There is one important additional constraint though: I want each team to consist of one highly ranked driver (high rating), one middle ranked driver and one low ranked driver. This is important because it affects the final scoring of the race. While a team can be fair by joining three middle ranked drivers in a team (average rating could be similar to other teams), the final scoring is based on the assumption that each time has one high ranked driver and one low ranked driver. If that is not true, the scoring will not be fair.

So to summarize, the requirements are:

• Start with a list of at most 39 drivers,
• Assign drivers to at most 13 teams of 3 drivers,
• Keep the average rating of each team as equal as possible to the other teams
• Make sure each time consists of one high ranked driver, one middle and one low ranked driver.

Without my additional constraint, I could pretty easily come up with some optimization algorithm (or even brute force it?) that tries to equal the average ratings of each team. But in that case I may end up with a lot of teams that have 3 equally ranked drivers, which is not what I want. How do I add my additional constraint to this optimization problem?
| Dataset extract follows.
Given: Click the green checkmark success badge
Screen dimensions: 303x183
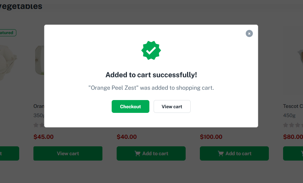Looking at the screenshot, I should [x=151, y=51].
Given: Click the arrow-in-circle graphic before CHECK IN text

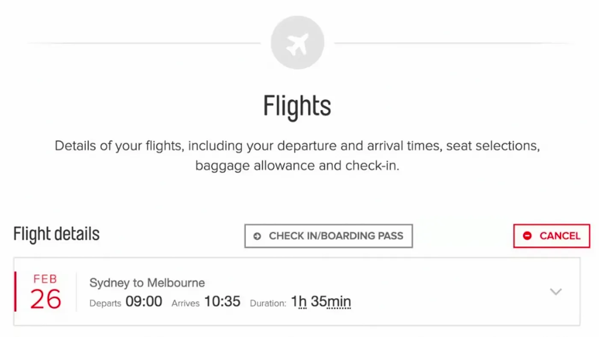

Even if I can brute force it (at most 39 drivers in 13 teams should be possible I think?), I still don't know how to decide which solution (== list of teams and assigned drivers) is best. How do I determine the "score" or "fitness" of each solution?

Answer 1

You have limits - 3 drivers/team, max 39 drivers, rating classification low/medium/high, one driver of every class in every team.

So, the number of drivers is 3xN. Is it so?

And you have the target to optimize - the mediums should be maximally close. As a number to be optimized, (the fitness you mentioned), use the square of standard of these mediums.

Teams Mediums=M_i, i - team number
N - number of teams
A - average of all mediums or all drivers (the same numbers)
A=sum(driver's rate)/(3*N)
S(Square of standard)= sum((M_i-A)²

The standard itself could be taken as sqrt, but you don't need it really.

You have N drivers of each class. Now simply try every triad combination and lower the S.

As a fast way I see the following:( take the best 1-class driver, and the worst 2 and 3-class ones. Repeat with the drivers left. It is if you won't follow my next advice)

The problem is, that normally the differences between better drivers is larger than that between worse ones. And the team of the 1st driver will be absolutely the best usually. If you want to escape this situation, you should change the rate gaining algorithm so, that the drivers will spread between 500 and 5000 relatively evenly.

Answer 2

I would order your driver list by the rating (highest first) and assign one drivers to each team from 1 - 13.

Then assign the next 13 drivers to the list backwards from 13 - 1, so the lowest rated team, number 13, would get the next highest rated driver.

Finally if you add the current driver ratings of each team together and sort them by lowest rating first, then you can add the last 13 drivers to the teams, where the team with the lowest total ranking would get the highest rated remaining driver.